はじめに
近年、ITシステムの設計の開発手法として、「サーバーレス」が非常に注目されています。
サーバーレスとは、個々の利用ユーザ企業の管理者がクラウド上にあるサーバの存在を意識せずにアプリケーションやデータベースの利用ができるクラウド利用形態のことを指します。
本稿ではAWSチュートリアルの AWS Lambda を使用して"Hello World"をサーバーレスで実行する (https://aws.amazon.com/jp/getting-started/hands-on/run-serverless-code/)を参考に、AWS Lambdaを使用して Hello World Lambda関数を作成してみたいと思います。
AWS Lambdaとは
AWS LambdaはAWSが提供するサーバーレスコンピューティングサービスです。
AWS Lambdaは以下のような特徴があります。
サーバーレス
AWS Lambdaはサーバーレスコンピューティングサービスであるため、サーバ等のプログラム実行基盤を設定・運用・管理する必要がありません。
そのため、運用負荷の軽減とコストの削減につながります。自動スケーリング
トラフィックの増減に応じて自動的にスケーリングします。
そのため、負荷の高い期間でも安定したパフォーマンスを保つことができます。イベント駆動型処理
AWS Lambdaは特定のイベントが発生した時にコードを自動的に実行することができます。
このようにAWS Lambdaを使用することでサーバの設定や運用・管理が必要なく、運用コストを大幅に削減することができます。
また負荷の高い期間でも自動スケーリングにより安定したパフォーマンスを維持し、特定のイベントが発生した際には自動的にコードを実行することが可能です。
これらの特徴により、迅速な開発と効率的な運用を可能にします。
実施手順
手順① AWSマネジメントコンソールにサインイン
AWSマネジメントコンソールにサインインします。

手順② Lambdaコンソールの起動
画面左上のテキストボックスにLambdaを入力します。
表示されたLambdaをクリックします。

手順③ Lambdaブループリントの選択
ブループリントとは特定のタスクを実行するためのコードサンプルとその設定を提供するものです。
今回はHello world functionというブループリントを使用して関数を作成します。
AWS Lambdaダッシュボードの画面右上にある関数の作成をクリックします。

手順④ Lambda関数の設定
関数作成ページに進んだら以下の情報で関数を作成します。
設計図の使用を選択
設計図名 : Hello world function
関数名 : Hello-world-function
実行ロール : AWS ポリシーテンプレートから新しいロールを作成
ロール名 : lambda_basic_execution


情報を入力したらページの一番下に進み、関数の作成をクリックします。
手順⑤ Lambda関数の実行と結果の検証
Testのドロップダウンメニューを開き、Configure Test Eventを選択します。

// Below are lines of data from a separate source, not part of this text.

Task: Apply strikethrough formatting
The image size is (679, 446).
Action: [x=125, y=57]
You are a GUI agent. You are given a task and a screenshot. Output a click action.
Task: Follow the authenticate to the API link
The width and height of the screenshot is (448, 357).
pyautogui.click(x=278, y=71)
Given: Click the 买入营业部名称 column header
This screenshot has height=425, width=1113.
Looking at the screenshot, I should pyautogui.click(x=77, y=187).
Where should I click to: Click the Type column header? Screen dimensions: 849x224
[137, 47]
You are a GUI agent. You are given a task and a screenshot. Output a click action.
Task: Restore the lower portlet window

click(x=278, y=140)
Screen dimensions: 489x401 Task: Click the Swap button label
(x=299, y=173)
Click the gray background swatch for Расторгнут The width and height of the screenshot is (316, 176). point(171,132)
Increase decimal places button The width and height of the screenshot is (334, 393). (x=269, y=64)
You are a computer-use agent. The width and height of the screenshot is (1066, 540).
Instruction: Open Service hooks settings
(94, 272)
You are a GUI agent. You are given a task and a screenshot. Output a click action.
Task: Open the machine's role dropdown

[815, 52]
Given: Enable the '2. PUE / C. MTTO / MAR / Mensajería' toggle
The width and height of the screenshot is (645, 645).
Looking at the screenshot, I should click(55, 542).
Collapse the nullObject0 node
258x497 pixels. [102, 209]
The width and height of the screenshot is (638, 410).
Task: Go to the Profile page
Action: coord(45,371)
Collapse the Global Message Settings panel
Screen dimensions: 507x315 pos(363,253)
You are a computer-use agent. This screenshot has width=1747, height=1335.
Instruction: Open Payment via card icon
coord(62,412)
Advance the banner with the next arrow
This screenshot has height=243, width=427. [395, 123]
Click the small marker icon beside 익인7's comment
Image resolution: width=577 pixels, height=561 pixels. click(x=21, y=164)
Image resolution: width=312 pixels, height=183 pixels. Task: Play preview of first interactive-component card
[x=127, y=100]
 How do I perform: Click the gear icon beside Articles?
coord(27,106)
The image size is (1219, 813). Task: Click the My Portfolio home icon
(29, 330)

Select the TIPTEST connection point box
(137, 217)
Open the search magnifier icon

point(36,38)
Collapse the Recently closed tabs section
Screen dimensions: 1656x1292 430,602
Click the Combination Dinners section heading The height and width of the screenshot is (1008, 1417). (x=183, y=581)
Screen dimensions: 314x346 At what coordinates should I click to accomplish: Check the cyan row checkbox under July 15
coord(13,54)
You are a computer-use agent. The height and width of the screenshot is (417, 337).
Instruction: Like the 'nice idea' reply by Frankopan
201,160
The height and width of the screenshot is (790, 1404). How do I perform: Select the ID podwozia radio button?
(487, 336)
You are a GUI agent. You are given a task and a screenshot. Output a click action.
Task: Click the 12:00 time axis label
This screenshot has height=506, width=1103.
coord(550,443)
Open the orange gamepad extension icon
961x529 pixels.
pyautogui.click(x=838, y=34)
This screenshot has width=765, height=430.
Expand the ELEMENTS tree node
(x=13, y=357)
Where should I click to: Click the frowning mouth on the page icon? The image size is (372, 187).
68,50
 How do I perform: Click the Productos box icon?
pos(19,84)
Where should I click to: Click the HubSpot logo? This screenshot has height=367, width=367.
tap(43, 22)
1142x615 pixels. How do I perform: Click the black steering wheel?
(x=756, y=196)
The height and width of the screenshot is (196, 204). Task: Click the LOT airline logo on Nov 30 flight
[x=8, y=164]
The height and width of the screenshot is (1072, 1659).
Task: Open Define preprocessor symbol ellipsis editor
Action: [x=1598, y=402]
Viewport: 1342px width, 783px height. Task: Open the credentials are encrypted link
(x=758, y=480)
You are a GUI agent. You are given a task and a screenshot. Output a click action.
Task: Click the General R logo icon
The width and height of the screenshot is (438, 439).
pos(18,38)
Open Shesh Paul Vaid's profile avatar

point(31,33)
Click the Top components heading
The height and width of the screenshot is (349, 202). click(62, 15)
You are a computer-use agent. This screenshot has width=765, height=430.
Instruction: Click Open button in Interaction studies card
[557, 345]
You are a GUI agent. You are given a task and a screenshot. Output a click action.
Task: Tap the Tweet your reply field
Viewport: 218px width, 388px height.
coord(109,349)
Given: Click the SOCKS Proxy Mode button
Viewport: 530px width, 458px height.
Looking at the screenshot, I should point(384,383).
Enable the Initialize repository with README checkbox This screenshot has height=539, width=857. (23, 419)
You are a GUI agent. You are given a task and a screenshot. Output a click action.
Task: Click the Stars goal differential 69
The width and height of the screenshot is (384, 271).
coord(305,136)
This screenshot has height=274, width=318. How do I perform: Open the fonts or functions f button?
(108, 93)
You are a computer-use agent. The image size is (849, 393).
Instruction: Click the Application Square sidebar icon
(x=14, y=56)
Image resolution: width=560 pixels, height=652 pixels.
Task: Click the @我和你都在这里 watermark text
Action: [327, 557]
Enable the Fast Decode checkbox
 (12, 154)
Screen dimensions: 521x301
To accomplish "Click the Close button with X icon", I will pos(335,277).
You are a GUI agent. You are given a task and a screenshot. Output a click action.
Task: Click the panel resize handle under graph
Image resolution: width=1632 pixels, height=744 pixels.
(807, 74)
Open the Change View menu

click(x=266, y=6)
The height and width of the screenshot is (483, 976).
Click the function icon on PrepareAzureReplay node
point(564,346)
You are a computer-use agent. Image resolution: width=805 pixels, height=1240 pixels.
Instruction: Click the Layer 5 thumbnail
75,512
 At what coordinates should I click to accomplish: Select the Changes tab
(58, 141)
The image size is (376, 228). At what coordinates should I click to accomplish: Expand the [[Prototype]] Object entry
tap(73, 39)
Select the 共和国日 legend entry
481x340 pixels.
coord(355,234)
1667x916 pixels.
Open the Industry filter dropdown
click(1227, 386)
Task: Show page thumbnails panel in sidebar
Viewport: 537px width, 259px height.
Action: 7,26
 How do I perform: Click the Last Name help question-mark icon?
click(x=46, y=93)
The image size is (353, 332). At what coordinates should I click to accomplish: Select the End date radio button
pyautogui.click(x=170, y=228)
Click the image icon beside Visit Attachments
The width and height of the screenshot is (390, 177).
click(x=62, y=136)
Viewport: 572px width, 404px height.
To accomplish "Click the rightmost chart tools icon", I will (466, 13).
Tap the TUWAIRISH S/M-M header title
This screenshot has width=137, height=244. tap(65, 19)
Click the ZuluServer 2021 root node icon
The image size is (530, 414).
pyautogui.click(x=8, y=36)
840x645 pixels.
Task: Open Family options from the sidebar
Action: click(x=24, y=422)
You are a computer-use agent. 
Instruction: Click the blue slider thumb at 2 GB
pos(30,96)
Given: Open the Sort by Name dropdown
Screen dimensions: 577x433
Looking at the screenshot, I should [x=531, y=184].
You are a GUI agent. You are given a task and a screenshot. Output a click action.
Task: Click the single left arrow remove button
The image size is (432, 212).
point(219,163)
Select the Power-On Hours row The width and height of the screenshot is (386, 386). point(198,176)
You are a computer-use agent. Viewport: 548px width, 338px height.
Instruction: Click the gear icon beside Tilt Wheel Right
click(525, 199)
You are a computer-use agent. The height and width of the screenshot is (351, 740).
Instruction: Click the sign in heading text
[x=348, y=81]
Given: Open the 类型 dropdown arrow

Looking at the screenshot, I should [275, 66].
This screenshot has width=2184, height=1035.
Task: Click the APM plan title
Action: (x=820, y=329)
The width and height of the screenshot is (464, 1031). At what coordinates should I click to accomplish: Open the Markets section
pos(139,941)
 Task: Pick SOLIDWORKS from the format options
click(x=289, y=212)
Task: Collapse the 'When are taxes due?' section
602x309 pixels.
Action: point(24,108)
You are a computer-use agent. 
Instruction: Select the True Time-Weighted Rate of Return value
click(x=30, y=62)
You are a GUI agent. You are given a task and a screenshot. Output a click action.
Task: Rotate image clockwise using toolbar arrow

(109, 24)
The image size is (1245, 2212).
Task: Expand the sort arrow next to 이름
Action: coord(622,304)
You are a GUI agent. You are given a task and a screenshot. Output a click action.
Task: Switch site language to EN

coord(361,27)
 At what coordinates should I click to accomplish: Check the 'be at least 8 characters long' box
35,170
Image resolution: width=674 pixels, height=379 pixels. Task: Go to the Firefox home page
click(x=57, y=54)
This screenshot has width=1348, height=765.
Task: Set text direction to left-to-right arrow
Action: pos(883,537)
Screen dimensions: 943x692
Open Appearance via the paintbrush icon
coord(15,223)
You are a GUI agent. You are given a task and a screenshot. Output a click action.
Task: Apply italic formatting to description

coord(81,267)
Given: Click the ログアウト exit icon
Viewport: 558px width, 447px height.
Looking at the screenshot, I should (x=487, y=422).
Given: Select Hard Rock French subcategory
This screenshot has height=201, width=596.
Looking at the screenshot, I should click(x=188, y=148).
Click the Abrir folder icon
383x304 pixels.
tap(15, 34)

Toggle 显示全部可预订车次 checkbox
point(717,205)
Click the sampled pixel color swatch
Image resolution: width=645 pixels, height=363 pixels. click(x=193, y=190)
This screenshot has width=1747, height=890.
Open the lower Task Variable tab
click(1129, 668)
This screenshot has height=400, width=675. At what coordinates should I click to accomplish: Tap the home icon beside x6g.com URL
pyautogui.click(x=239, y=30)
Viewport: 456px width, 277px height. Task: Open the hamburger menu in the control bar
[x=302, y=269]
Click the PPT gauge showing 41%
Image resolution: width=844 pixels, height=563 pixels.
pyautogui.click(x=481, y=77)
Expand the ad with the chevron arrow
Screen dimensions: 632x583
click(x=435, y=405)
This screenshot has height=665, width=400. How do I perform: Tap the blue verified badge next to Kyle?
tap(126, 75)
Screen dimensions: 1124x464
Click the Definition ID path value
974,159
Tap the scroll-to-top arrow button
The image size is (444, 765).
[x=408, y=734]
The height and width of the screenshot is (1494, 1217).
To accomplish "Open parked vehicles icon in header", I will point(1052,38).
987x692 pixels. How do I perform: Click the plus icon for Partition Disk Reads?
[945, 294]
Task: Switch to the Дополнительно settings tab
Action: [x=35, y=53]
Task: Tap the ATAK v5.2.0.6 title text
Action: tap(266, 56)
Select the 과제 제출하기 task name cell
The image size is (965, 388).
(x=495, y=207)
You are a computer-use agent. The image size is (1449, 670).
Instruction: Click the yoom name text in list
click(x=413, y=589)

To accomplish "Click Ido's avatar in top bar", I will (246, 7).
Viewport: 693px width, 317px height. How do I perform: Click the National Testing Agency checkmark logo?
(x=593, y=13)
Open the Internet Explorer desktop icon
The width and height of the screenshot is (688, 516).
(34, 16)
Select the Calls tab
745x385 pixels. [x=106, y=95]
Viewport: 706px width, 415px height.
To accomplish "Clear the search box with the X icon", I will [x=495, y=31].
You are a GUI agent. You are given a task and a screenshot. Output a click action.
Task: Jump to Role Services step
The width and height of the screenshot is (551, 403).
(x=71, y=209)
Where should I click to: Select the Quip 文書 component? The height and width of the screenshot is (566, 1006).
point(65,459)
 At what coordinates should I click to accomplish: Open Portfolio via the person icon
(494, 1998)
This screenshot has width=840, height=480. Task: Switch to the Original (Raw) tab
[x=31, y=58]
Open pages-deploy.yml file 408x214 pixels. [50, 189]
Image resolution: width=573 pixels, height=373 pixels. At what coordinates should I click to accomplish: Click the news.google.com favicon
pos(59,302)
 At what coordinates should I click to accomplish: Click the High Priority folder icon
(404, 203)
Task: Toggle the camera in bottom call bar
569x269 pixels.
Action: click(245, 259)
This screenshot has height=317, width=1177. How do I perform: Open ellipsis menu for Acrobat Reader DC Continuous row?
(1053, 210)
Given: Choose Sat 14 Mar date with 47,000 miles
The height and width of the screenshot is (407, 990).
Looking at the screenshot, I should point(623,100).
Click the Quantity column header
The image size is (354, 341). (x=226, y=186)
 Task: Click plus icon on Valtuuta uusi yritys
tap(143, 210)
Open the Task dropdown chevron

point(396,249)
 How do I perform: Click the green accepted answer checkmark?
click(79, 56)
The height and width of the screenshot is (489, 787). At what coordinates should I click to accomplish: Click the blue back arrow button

エディタがポップアップ表示されるので、以下の情報を入力します。
新しいイベントを作成を選択
イベント名 : HelloWorldEvent
イベント共有の設定 : プライベート
テンプレート - オプション : hello-world
サンプル JSONのvalue1をhello, worldに書き換え

情報を入力したら保存をクリックします。
続いてTestをクリックします。

テストが正常に完了すると、Execution resultsに結果が表示されます。
Function LogsにはAWS Lambda関数の実行によって生成されたログと、ログ出力で報告された重要な情報が表示されます。

まとめ
本稿ではAWS Lambdaを使用して Hello World Lambda関数を作成しました。
このように、AWS Lambdaを使用することでサーバを用意しなくてもイベントに応じたコードの実行が可能です。
AWS Lambdaに触れたことがない方やサーバーレスに興味のある方の参考になれば幸いです。